「誠意」という抽象的な言葉を浴びせられ続けると、担当者としても「こうすれば矛を収めてくれるのだろうか」と想像して対応するようになる。そうやってクレーマーは、自分の要求内容を「担当者が自分の判断でやった」というカタチで実現させてくる。
こういったときには「誠意とは具体的にどのようなご要望でしょうか」とはっきり踏み込んだほうがいい。「それは自分で考えろ。わかるだろう」と反論されたら「わかりません。金銭的要求という理解でいいでしょうか」とさらに述べる。こうやって曖昧な相手の要求を固めていくといい。
電話では手に負えない時の最終手段
④書面で回答する
丁寧に説明をしてもなんども電話をし続けてくるクレーマーもいる。そのようなケースでは、電話でなくできるだけやりとりを書面で実施するようにする。将来的にトラブルになったときも書面があれば資料として利用することができる。

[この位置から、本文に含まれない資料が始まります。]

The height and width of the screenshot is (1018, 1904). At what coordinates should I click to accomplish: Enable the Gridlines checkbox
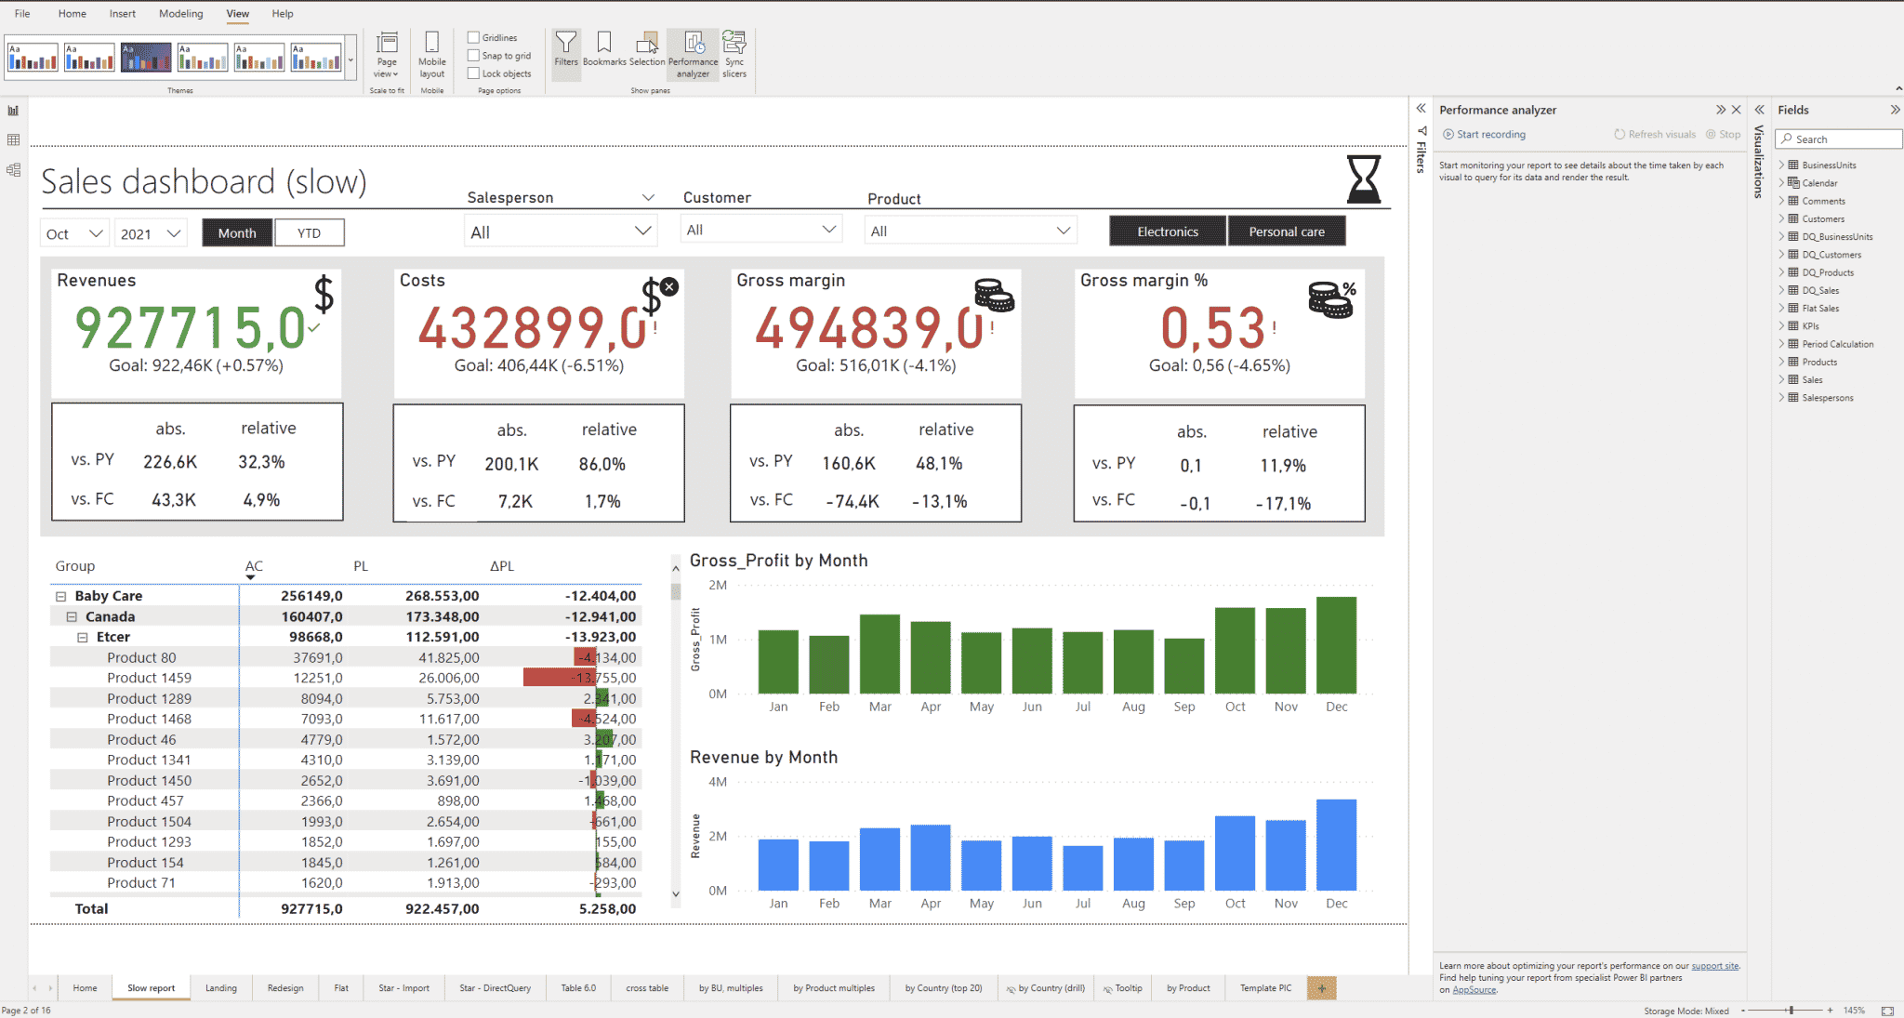click(x=474, y=37)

電話対応の難しいのは、「言った、言わない」の議論に陥ってしまうことだ。そういった不毛な議論にならないためにも書面でのやりとりに持ち込んだ方がいい。
「お客様の御意向はわかりました。大事な御意見ですので上司と協議のうえ正式な書面にて回答させていただきます」と説明して書面対応にもっていこう。「大切な方であるからこそ書面にて回答させていただきます」というテイストで話を進めると相手も拒否しにくい。
こういった書面をだすときには、必要最小限の回答だけするのがポイントである。懇切丁寧な文書をだすと、かえって揚げ足をとってくる者もいる。
また、書面でやりとりをすると大量の質問書を送りつけてくる者もいる。これに対してすべて回答していたら終わりがない。ある程度の説明をしたら「今後は回答の必要があると判断したときのみ回答します」と打ち切る姿勢も必要だ。
あなたの電話対応で救われる人がいる
カスハラの行為にでる者は、ごく一部の者でしかない。ほとんどの方は良識ある行動を取っている。問題は、ごく一部の悪質な者により現場全体が疲弊してしまうことだ。クレーマーの電話に忙殺されて身動きが取れなくなり、他の方へのサービスの劣化にもつながってしまう。
現場担当者の士気は低下し、電話によるカスハラ被害に悩み、耐えきれずに「退職したい」と申し出てくるときもある。こういうときに経営者が「そこをなんとか」と言ってもなかなか収まらない。経営者や現場の責任者は、電話応対する仲間を守る責務がある。
「電話が怖い」という人もいる。同時にあなたの電話で救われる人もいるはずだ。カスハラ被害で疲弊しないための参考にしていただきたい。